Pressure is mounting to reform IMF’s Special Drawing Rights (SDRs; see Inside the Institutions, What are Special Drawing Rights (SDRs)?) as African finance ministers called for a review of the SDRs rechannelling mechanism (see Observer Autumn 2021) and their reserve asset characteristic during the Annual Meetings of the African Development Bank held in May in Sharm El-Sheikh, Egypt. The ministers emphasised “the need for SDR allocation decisions to be made in a rule-based analytical manner to reduce the discretionary and political nature of the allocation process”, and to ensure that SDRs are directed to countries that need them the most.
Demands for a comprehensive SDRs reform are increasing. An April report by the UN’s High-Level Advisory Board on Effective Multilateralism published in April called for the “immediate, and thereafter regular” annual issuance of additional SDRs to aid countries facing foreign-exchange shortages. The report also suggests an amendment to the IMF’s Articles of Agreement to permit “selective SDRs allocation” in order to facilitate a more targeted and effective distribution that prioritises the most vulnerable countries over the world’s largest economies.

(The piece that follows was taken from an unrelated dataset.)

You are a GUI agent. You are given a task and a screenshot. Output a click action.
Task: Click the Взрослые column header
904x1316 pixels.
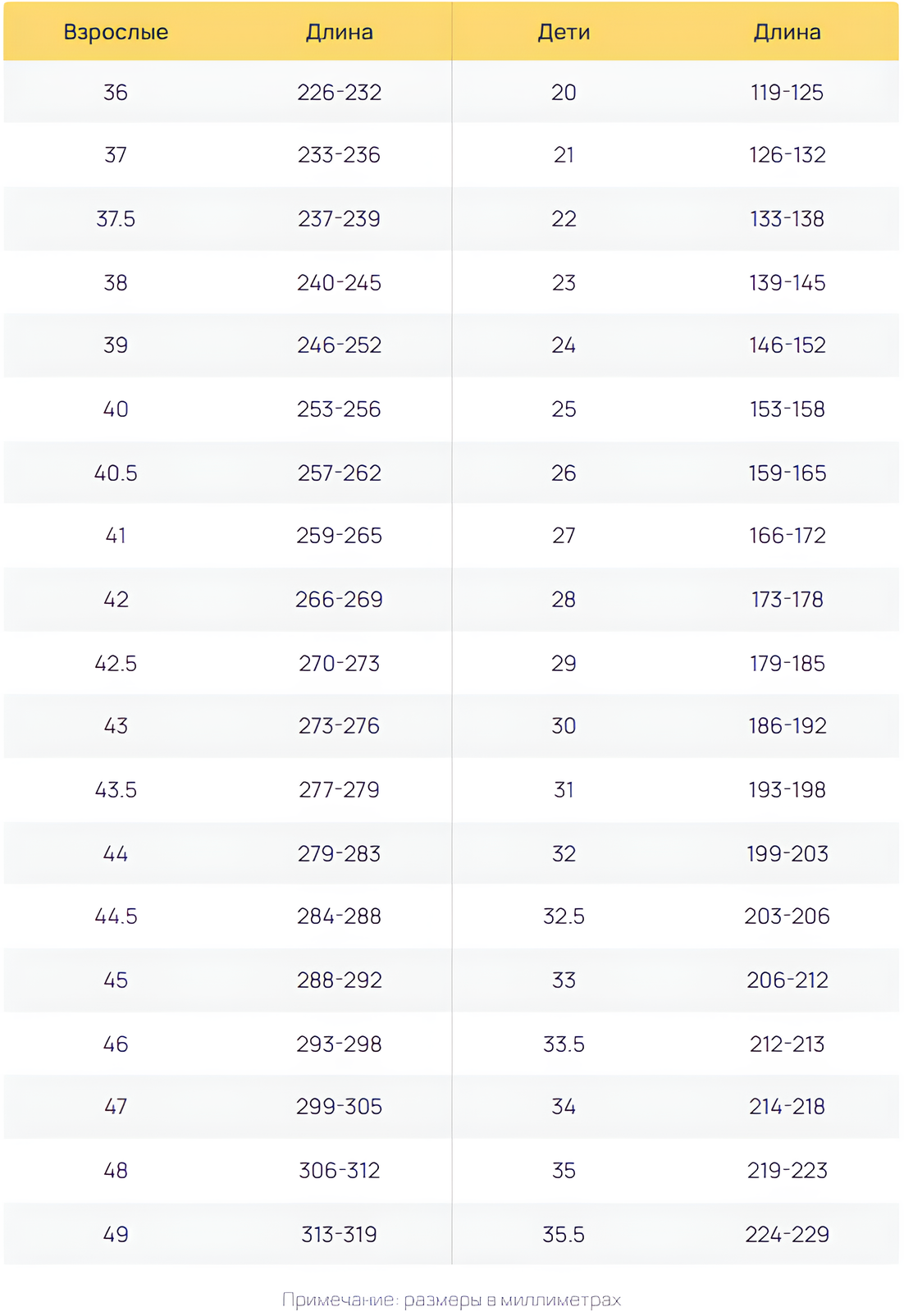(x=116, y=32)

Following the insufficient and uneven allocation of $650 billion SDRs in 2021, which allocated 64 per cent of the SDRs to advanced countries instead of low-income and climate vulnerable countries, civil society organisations called for a reform of the criteria for distributing SDRs, currently based on an inequitable quota system (see Inside the Institutions, IMF and World Bank decision making and governance). They and others such as UNCTAD have also called for an additional $2.5 trillion in SDRs to ensure the international community has a global financial safety net, enabling countries to close the climate finance gap and achieve their Sustainable Development Goals (see Observer Spring 2021).